Whenever I read that passage and consider the birds, I picture how incredibly hard they work. I look out my window and see them dashing in and out of branches, gathering twigs for their nests, digging up worms, chomping on bugs. God does feed them, but you couldn’t say they don’t work for it.
But do they worry? Of course not. They’re birds. They don’t have the complicated, reflective minds that God endowed humans with. They can’t anticipate the future like we can.
By contrast, our brains are leaping ahead of us by yards and miles. One minute I’m worried about having enough milk for cereal tomorrow, the next I’m worried about what terrorists could do next. In between, there are worries about work, money, my health, the kids, the weather, the state of the world and anything my fly-paper brain picks up.

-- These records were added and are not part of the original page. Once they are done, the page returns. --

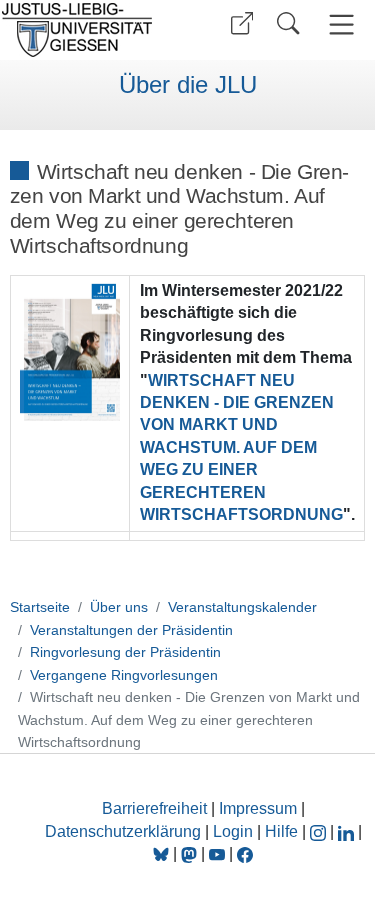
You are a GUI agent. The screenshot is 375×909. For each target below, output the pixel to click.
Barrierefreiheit (154, 808)
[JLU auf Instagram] (320, 831)
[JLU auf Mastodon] (191, 853)
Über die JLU (188, 85)
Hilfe (281, 831)
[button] (242, 23)
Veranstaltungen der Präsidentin (131, 630)
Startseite (40, 607)
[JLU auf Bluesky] (163, 853)
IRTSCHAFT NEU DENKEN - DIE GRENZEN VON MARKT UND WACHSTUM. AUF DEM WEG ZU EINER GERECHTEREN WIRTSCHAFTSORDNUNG (241, 447)
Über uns (119, 607)
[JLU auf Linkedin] (348, 831)
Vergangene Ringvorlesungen (124, 675)
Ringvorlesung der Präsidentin (125, 652)
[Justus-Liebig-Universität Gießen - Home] (90, 30)
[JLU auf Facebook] (245, 853)
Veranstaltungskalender (242, 607)
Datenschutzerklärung (123, 831)
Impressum (258, 808)
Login (235, 831)
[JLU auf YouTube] (217, 853)
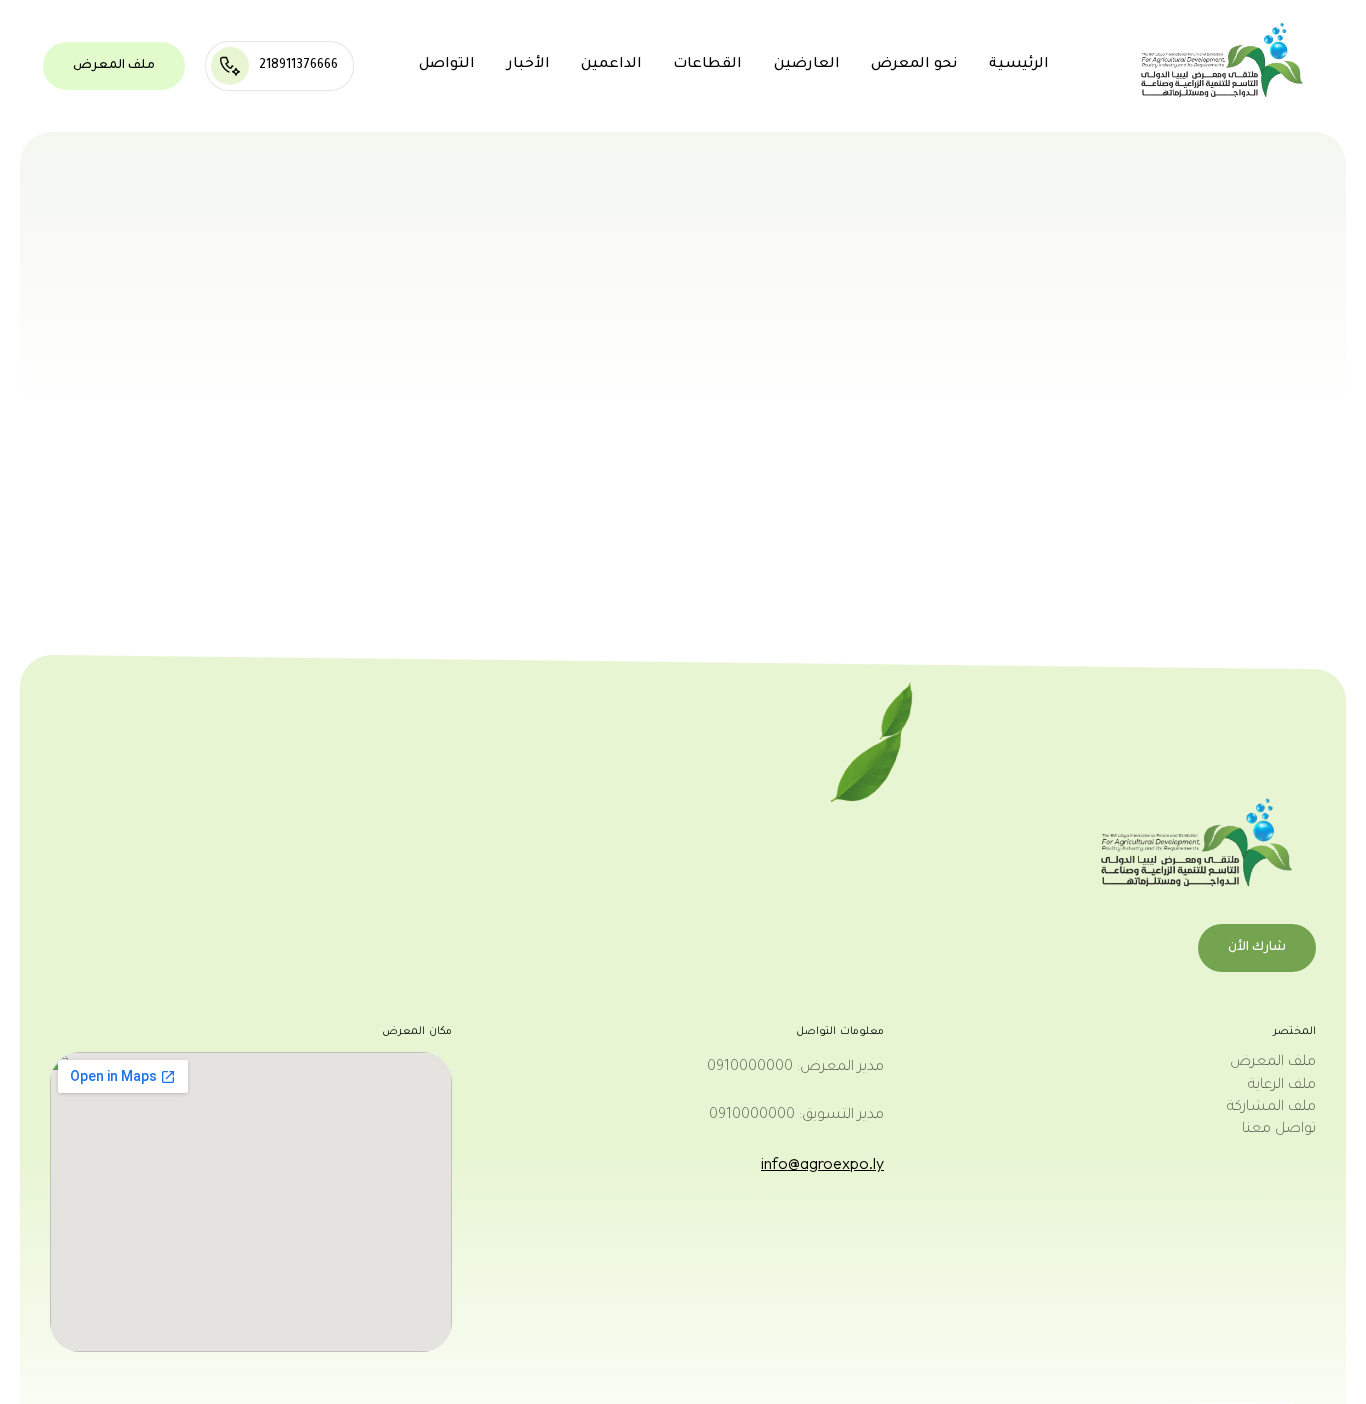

The worst is to sit down to pray and find after 20 minutes that my precious one-on-one time with God has been wasted on a packet of worries. Not to worry? It seems impossible.
Here’s a solution: Give all those worries over to God. Author Cynthia Bourgeault, a great advocate of prayer, tells of a nun who on a retreat closed her eyes to sink into a relaxing, soul-centering meditation and exclaimed afterwards of having 10,000 things on her mind. The retreat leader didn’t skip a beat, saying, “Well, then you have 10,000 opportunities to get in touch with God.”
Every worry is a chance to let go, to put on the mind of Christ, to become as free as the birds flitting around in the branches. Every worry can lead us back to God.
What to do with worrying? Turn your worries into prayers. Put wings on them. Set them airborne. I don’t think I’ll ever stop worrying entirely–it seems part of my nature. But to do this, to put little parachutes on my worries and send them flying is very satisfying. New worries will pop up in their place and I’ll get the opportunity to release them, every one of them serving to make me a little more faithful, a little more trusting.
Not to worry? I can’t do that. But it’s good to know there’s a place to leave all worries behind.